FIFA president Gianni Infantino could find himself under investigation by the organisation's Ethics Committee for the second time during his eight-month tenure over his role in a loan to the Slovenian Football Association (NZS) made during his previous position as UEFA general secretary, sources have told ESPN FC.
A source close to FIFA's independent Ethics Committee has told ESPN FC that it could meet by the end of next week to decide if formal proceedings should begin against Infantino, who was elected head of world football's governing body in February, and that it was carrying out preliminary inquiries to establish if there is a case to answer.
"The head of the Ethics Committee is looking at all the media reports about this matter and other information that has been provided, including financial reports of both UEFA and the NZS," the source said. "A decision is expected by next Friday on a formal investigation."

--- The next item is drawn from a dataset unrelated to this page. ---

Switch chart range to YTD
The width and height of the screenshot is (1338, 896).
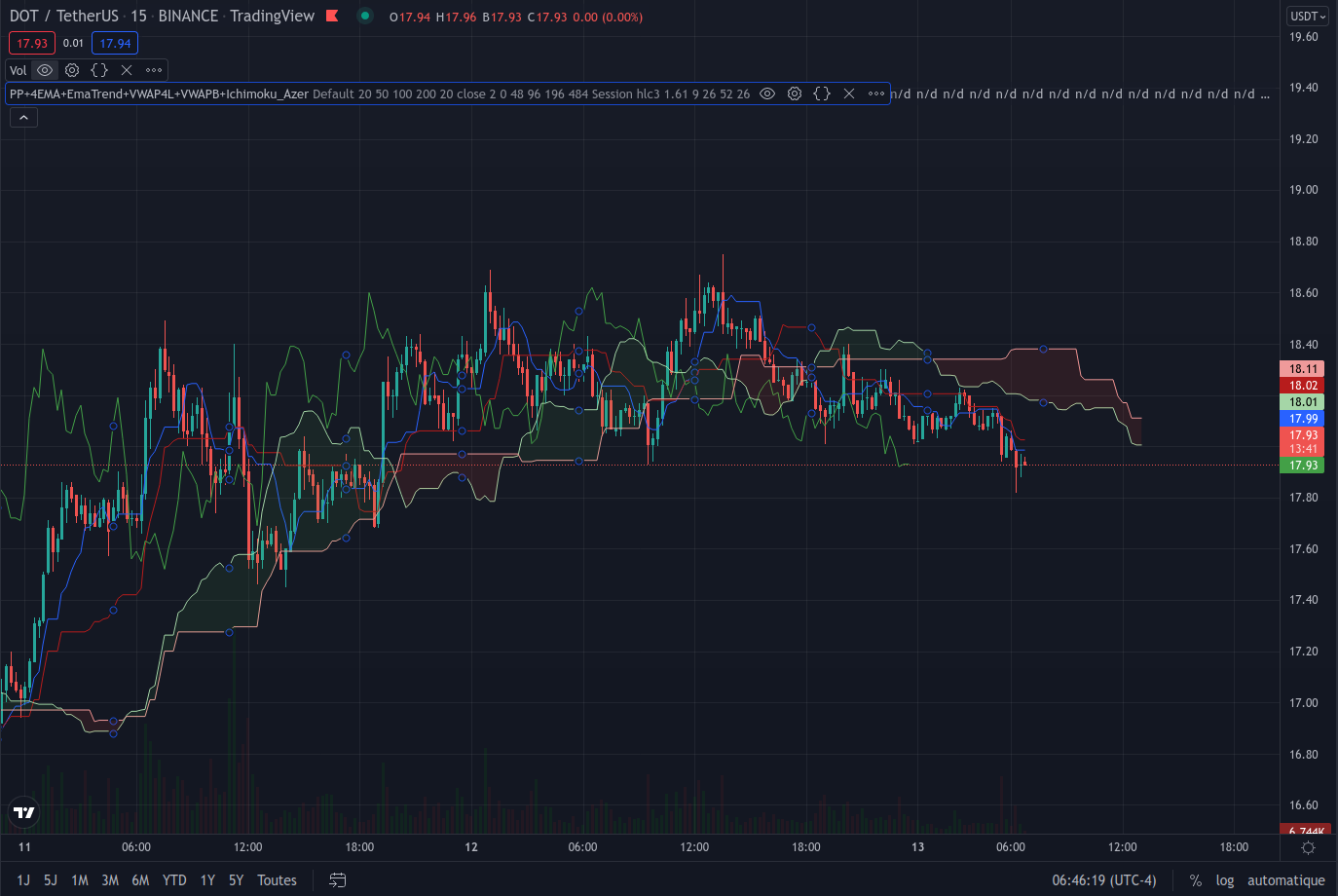coord(173,879)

A second source verified the information to ESPN FC.
The allegations, first made in the Norwegian football magazine Josimar and Danish newspaper Ekstra Bladet, relate to a €4 million loan granted by UEFA to the NZS in the summer of 2015. It claimed that €3.6m of this was used to buy shares in Slovenian betting company Sportna Loterija, a breach of FIFA's ethics code.
The report also alleged that UEFA's Finance Committee was sidestepped and the loan was approved by Infantino, who was then general secretary; former president Michel Platini; vice president Marios Lefkaritis; finance director Josef Koller; and the then deputy general secretary Theodore Theodoridis, who is now the general secretary. Aleksander Ceferin, who was elected UEFA president last month, was head of the NZS at the time.

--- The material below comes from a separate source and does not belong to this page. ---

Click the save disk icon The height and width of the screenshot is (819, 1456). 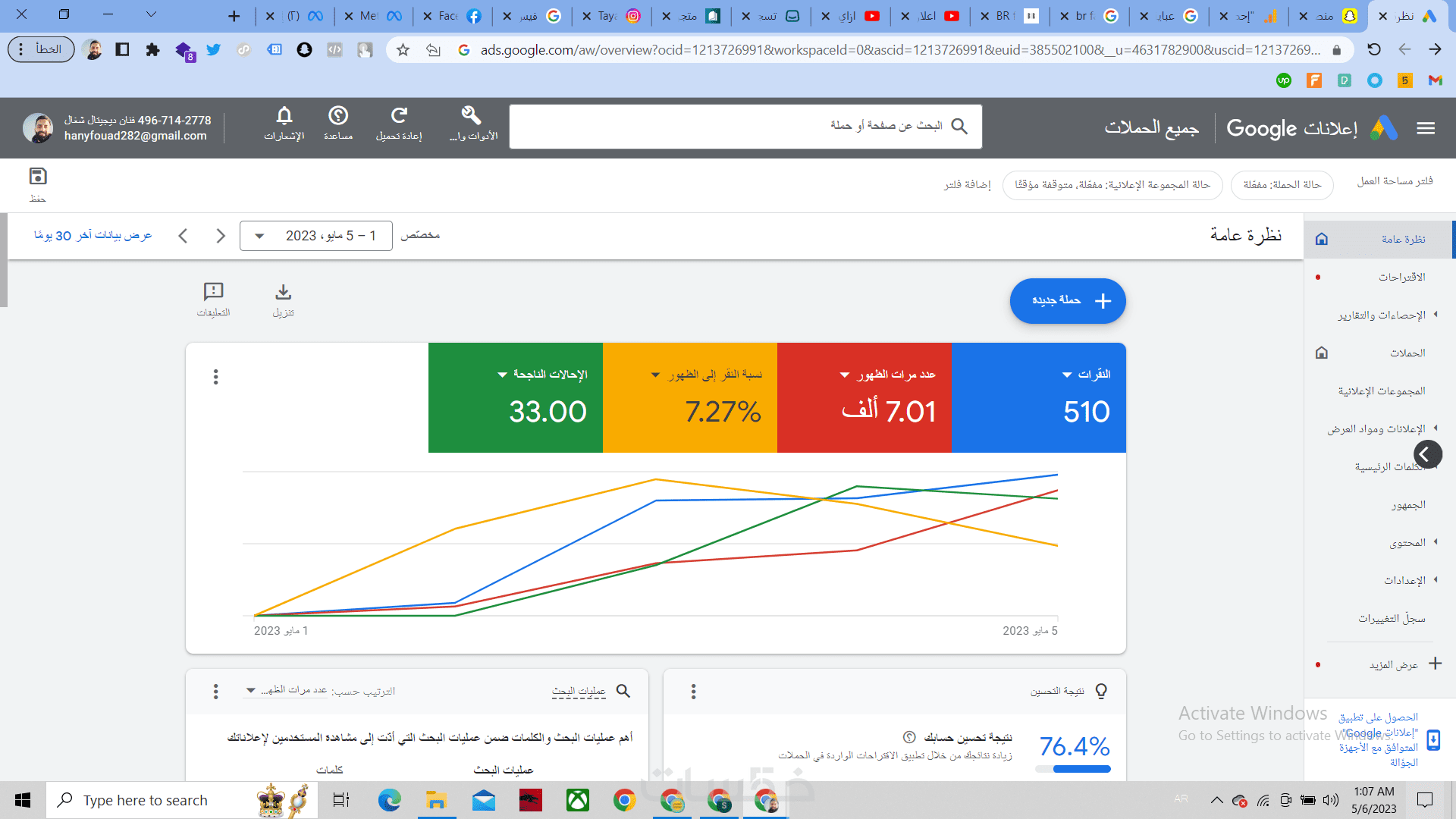[x=38, y=177]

A spokesman for FIFA's Ethics Committee told ESPN FC: "There are no formal proceedings going on against president Infantino and we never confirm or deny if there are preliminary investigations in any case.
"We pay attention to everything that is brought before us, including media reports, and it is up to the head of the committee to decide if the matter should be pursued further."
UEFA denies the allegations concerning the loan, claiming that all "standard procedures" were followed.
In a statement it said: "The Finance Committee was not 'sidestepped,' as this article mistakenly suggests. The loan was granted in accordance with an established framework procedure approved and agreed by the UEFA Finance Committee.
"The purpose for which the loan funds was used was also fully legitimate."
A spokesman for NZS told ESPN FC that FIFA's Ethics Committee investigators had not contacted them but they were willing to cooperate with any kind of investigation.
"All the information on how we spent the loan is documented in our financial reports," he added. "Everything is in the public domain and we have nothing to hide."
Infantino was elected on a mandate to combat corruption within FIFA and restore its tattered image, initiating a series of reforms to make the organisation more transparent and accountable but continues to find himself in the headlines for all the wrong reasons.
Last month, Infantino was cleared by FIFA's Ethics Committee after being investigated for alleged misconduct over the use of private flights. The week-long investigation also examined his hiring of senior advisors and his initial refusal to sign a working contract.